Before working with MongoDB, Hindustan Times was using a legacy SQL database to manage its Blank Paper CMS and other parts of its media content and publishing ecosystem. Modernizing the organization’s data infrastructure presented five key challenges:
- Data complexity and scale: Hindustan Times’s vast datasets—comprising tens of thousands of articles generated every day, Personal Identifiable Information (PII), and clickstream data from 15 news sites—had become extremely complex and difficult to manage with a SQL database.

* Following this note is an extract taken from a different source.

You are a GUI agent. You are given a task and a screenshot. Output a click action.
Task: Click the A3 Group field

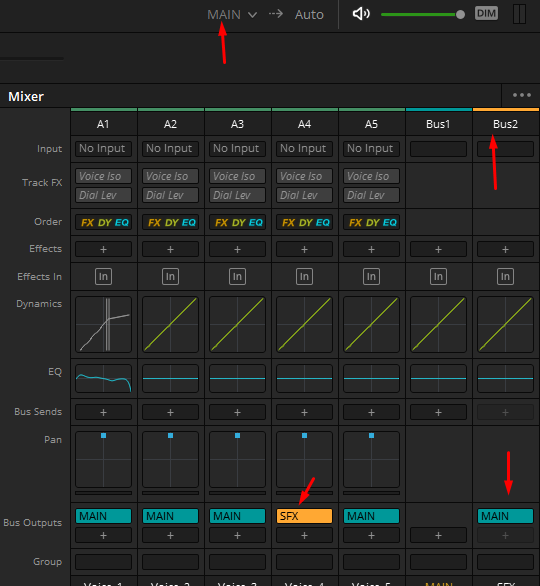pyautogui.click(x=237, y=562)
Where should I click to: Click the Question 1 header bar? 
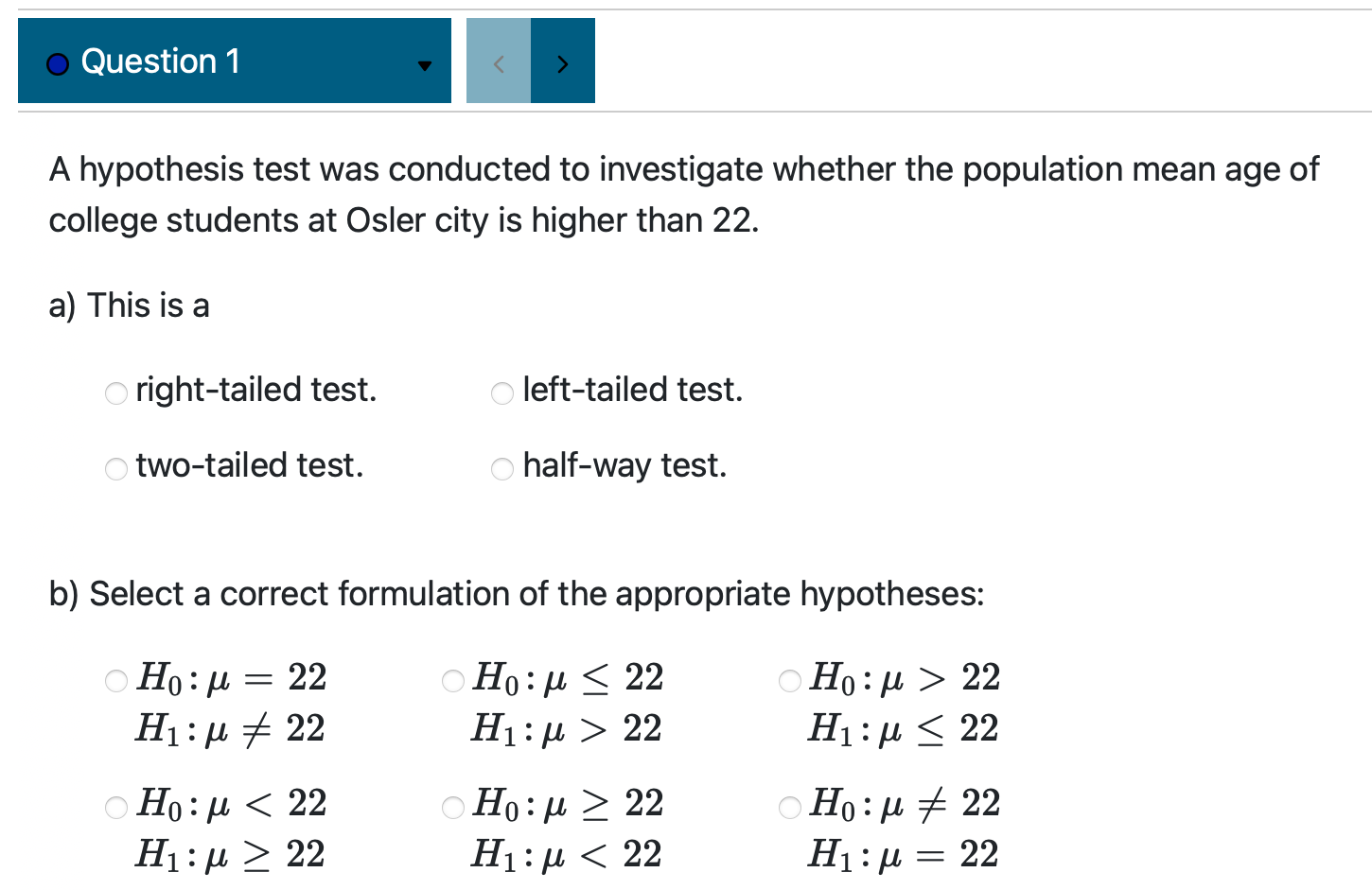[x=235, y=61]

As a result, inefficiencies were hindering business operations and user experience.
- Flexibility: Hindustan Times required a database with high flexibility and adaptability to accommodate the daily addition of new content and dynamic metadata. While some of its articles were mostly text-based, others could have up to 700 different fields, seven indexes, and a considerable amount of embedded metadata.
- Time to market: The burden of manual management—including manual scaling of servers, frequent database downtimes, and intricate back-up procedures— took a toll on Hindustan Times’s developer velocity.

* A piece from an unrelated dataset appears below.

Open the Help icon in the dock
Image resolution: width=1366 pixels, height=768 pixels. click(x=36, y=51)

- Data security compliance: The use of PII data for both media and personal finance services mandated that Hindustan Times had to comply with stringent security and privacy requirements. Security could not be an optional add-on, it was a prerequisite.
- AI-readiness: Hindustan Times wanted to explore the potential of large language models (LLMs) and artificial intelligence (AI). However, its legacy SQL platform was not built to support the AI capabilities required to become a modern digital media and fintech powerhouse.

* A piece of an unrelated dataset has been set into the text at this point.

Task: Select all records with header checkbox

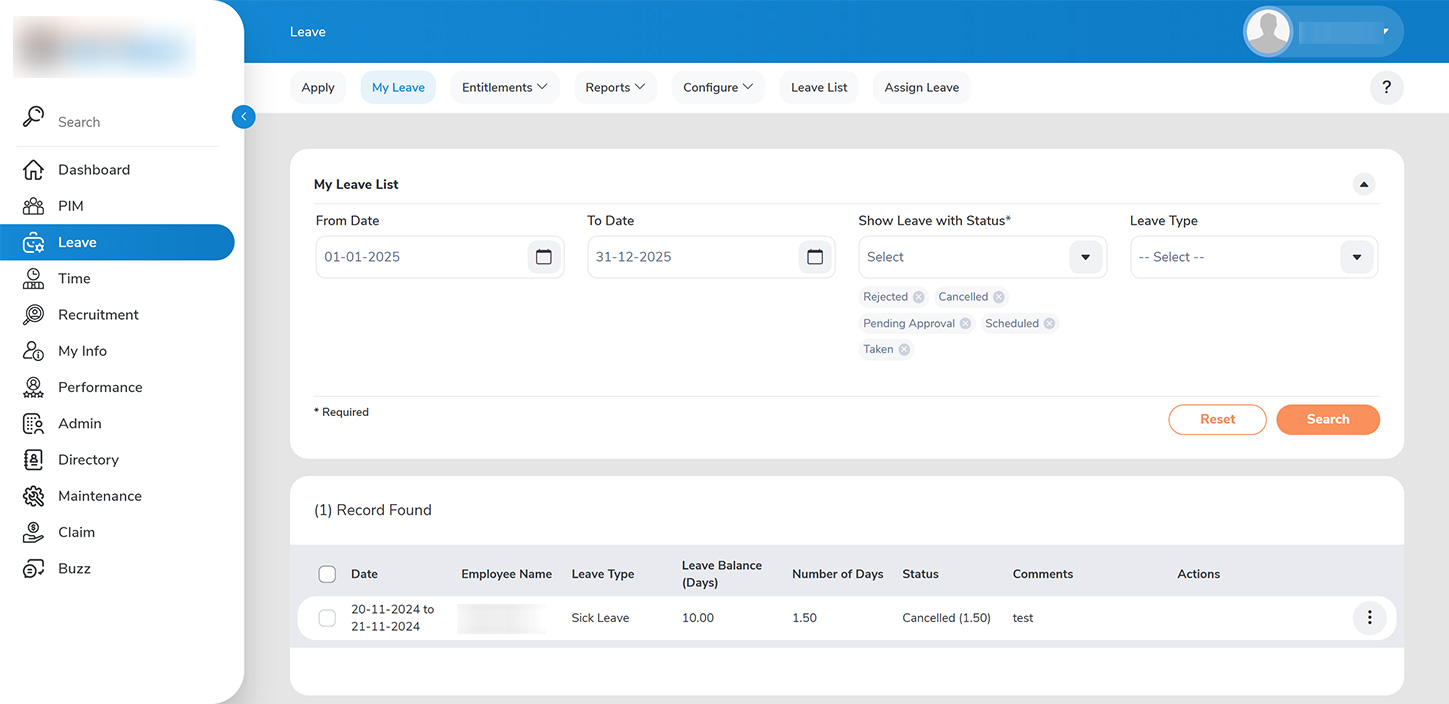Action: point(327,574)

“Over the years, data has become core to our business and operations,” said Amit Verma, Chief Technology Officer, Hindustan Times. “We needed to move away from the relational database model and find a modern, agile database capable of addressing high concurrency needs, simplifying maintenance, and offering seamless scale.”
THE SOLUTION
MongoDB Atlas removes data complexity and simplifies operations
In 2016, Hindustan Times adopted MongoDB Community Edition. Moving from SQL to the document database model immediately helped the organization address some of the challenges it was facing related to data complexity and flexibility.
As the digital ecosystem matured and more scale was needed, Hindustan Times decided to move to an alternative managed NoSQL database in late 2023. However, the migration was difficult and the database did not deliver the same functionality and performance that MongoDB had delivered. This led Hindustan Times back to MongoDB, which the team loved using and trusted from past experience. Hindustan Times successfully migrated to MongoDB's native managed database MongoDB Atlas—hosted on AWS—in August 2024.
MongoDB Atlas’s flexible schema design and agility enabled Hindustan Times to meet the demands of its complex CMS and data-rich editorial content. Blank Paper was one of the core applications migrated to the cloud, which unlocked seamless publishing and editing across all 15 websites.
“With MongoDB, we can add and remove fields based on different requirements. We can also effortlessly manage and query a multitude of fields to support our data-rich articles,” said Vivek Kumar, Head of DevOps at Hindustan Times. “This is easy and doesn’t impact user experience as we don’t need any downtime to change configurations in Blank Paper.”
MongoDB has also enabled Hindustan Times to rapidly develop and launch financial services like loan recommendation engines and credit card affiliation programs. Being able to adapt its data architecture quickly to meet partner requirements has enhanced collaboration and optimized time-to-market for these services.
“Personalized personal loan offerings are all based on data. Being able to see clearly what data pools we could draw from, and use that data dynamically, was instrumental in launching into the personal finance space,” said Kumar.
To feed its personalization workloads, Hindustan Times is currently using data from both Elasticsearch and MongoDB. But as the company looks to further reap the benefits of LLMs and AI, Hindustan Times is considering moving more of its workloads onto MongoDB Atlas Search.
“Because MongoDB Atlas is built with AI in mind, our data is ready to be fed to a wide range of LLM models, as well as used within RAG-based use-cases,” said Kumar.
As of 2025, Hindustan Times is operating ten MongoDB clusters across a wide range of applications and workloads, with more to come.